Exercise description: Provide an exact repetition of every entry, with no word altered.

Available data:
------------------------------

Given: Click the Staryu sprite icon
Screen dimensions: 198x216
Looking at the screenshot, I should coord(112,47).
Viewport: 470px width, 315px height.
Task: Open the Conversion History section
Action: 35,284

------------------------------

Exercise solution:
Given: Click the Staryu sprite icon
Screen dimensions: 198x216
Looking at the screenshot, I should coord(112,47).
Viewport: 470px width, 315px height.
Task: Open the Conversion History section
Action: 35,284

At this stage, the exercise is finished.